- The problem:
Present each line of the records below as an item in a numbered list, omitting any blank lines. Exclude the pictures from your answer.

^^^^

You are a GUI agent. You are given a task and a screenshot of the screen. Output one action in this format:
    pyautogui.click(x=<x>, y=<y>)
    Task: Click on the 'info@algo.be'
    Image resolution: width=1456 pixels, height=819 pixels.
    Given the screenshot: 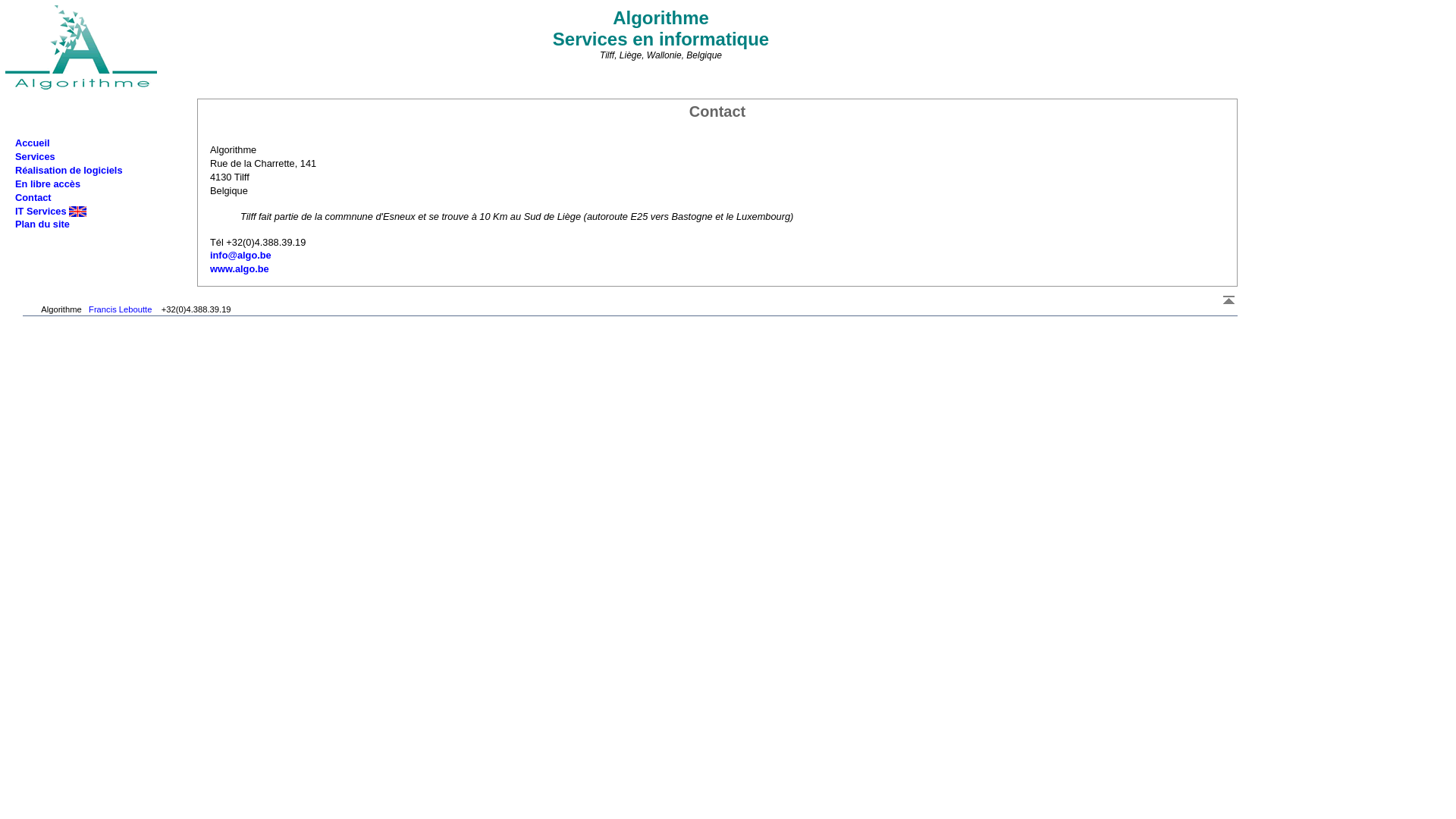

^^^^

- Final answer:
1. You are a GUI agent. You are given a task and a screenshot of the screen. Output one action in this format:
2.     pyautogui.click(x=<x>, y=<y>)
3.     Task: Click on the 'info@algo.be'
4.     Image resolution: width=1456 pixels, height=819 pixels.
5.     Given the screenshot: 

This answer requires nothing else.